The majority of patients who are at increased risk for the development of ARDS can be classified into two categories: pulmonary (or direct injury) and extrapulmonary (or indirect injury). The main causes of direct lung injury are pneumonia and aspiration; the main causes of indirect lung injury are sepsis, major trauma, and multiple transfusions. A large cohort study reported that the most common risk factor is severe sepsis with a suspected pulmonary source, followed by severe sepsis with a suspected extrapulmonary source. In some series, sepsis (pulmonary or extrapulmonary), pneumonia, aspiration of gastric contents, and major trauma account for more than 85% of causes of ARDS. Other more rare causes include burns, drug overdose, near drowning, postperfusion injury after cardiopulmonary bypass, pancreatitis, fat embolism, and high-altitude pulmonary edema.
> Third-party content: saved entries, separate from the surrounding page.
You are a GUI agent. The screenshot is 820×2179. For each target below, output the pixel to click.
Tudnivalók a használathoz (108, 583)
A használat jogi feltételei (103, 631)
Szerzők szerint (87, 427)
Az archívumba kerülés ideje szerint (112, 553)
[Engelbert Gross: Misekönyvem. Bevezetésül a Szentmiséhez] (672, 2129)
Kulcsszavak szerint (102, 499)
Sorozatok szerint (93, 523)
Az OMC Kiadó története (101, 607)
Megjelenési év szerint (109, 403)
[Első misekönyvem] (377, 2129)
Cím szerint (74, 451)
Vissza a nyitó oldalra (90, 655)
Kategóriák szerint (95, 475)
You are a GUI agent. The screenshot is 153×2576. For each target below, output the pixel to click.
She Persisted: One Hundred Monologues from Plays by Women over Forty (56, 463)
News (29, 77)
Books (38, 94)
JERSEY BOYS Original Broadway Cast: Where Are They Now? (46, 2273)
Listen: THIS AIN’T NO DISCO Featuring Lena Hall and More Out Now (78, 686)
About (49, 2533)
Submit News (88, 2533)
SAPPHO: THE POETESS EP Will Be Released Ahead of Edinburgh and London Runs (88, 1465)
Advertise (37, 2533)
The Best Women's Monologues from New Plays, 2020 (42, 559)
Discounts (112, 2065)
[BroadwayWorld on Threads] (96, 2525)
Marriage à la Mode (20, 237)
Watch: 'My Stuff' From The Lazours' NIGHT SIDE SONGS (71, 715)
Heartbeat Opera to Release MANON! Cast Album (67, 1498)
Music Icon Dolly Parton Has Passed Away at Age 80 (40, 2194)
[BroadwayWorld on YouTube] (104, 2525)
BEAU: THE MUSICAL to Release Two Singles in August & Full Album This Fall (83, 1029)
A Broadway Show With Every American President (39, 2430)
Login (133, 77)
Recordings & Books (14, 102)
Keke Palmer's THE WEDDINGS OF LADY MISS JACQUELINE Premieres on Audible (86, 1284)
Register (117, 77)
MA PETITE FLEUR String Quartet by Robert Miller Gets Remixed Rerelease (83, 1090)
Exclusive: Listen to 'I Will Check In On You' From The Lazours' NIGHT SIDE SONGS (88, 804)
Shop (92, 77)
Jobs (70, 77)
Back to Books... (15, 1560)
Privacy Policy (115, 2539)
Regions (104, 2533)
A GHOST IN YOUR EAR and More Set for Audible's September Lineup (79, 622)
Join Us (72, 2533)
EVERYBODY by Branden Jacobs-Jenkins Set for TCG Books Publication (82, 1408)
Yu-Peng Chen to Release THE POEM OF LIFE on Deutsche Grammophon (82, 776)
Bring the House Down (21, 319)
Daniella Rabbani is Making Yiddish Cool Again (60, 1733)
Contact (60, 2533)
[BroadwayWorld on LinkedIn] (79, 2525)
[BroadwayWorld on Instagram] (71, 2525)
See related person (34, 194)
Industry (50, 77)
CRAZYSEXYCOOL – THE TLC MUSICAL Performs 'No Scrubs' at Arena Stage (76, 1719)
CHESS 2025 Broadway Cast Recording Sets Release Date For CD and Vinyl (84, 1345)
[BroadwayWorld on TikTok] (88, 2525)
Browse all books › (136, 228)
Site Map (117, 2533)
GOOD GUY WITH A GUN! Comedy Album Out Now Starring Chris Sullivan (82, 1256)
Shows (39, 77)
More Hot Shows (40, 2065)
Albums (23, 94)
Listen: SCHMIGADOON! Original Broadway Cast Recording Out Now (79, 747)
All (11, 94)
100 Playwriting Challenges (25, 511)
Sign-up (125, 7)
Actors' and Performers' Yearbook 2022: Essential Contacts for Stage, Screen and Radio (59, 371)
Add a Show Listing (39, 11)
Prevalence and Epidemiology

An accurate estimate of the incidence of ARDS has been hampered by the lack of a uniform definition and the heterogeneity of the causes and clinical manifestations. An early estimate by the National Institutes of Health (NIH) suggested that the annual incidence in the United States was 75 per 100,000 population, and a more recent study from 2005 demonstrated an incidence of 86 per 100,000. It is currently estimated that there are approximately 190,000 case annually in the United States, resulting in 75,000 deaths.

Clinical Presentation

Patients with permeability edema typically present with acute onset of shortness of breath (generally <72 hours after initial onset or inciting event), bilateral parenchymal opacities on imaging, and refractory hypoxemia and no significant evidence of left-sided heart failure.

ARDS is often associated with other organ failure. Patients who die early (within the first 72 hours of ARDS onset [26%–44%]) usually die of the presenting injury or illness that resulted in ARDS. Patients whose deaths occur late (>72 hours after ARDS onset [56%–74%]) most often die of complications (i.e., new organ failures) that arose during the course of ARDS. Although the mortality rate for patients with ARDS has declined from 50% to 70% in the 1980s to 35% to 46% in 2014, the distribution of causes of death has not changed. Sepsis with multiorgan failure is the most common cause of death (30%–50%), whereas respiratory failure results in a smaller percentage of deaths (13%–19%). The increased survival during the past 2 decades is due largely to advances in supportive care, such as dialysis, and a decrease in extrapulmonary organ failure. Nevertheless, survival for those patients who have sepsis syndrome has not changed appreciably.

Clinical Presentation

Patients with permeability edema typically present with acute onset of shortness of breath (generally <72 hours after initial onset or inciting event), bilateral parenchymal opacities on imaging, and refractory hypoxemia and no significant evidence of left-sided heart failure.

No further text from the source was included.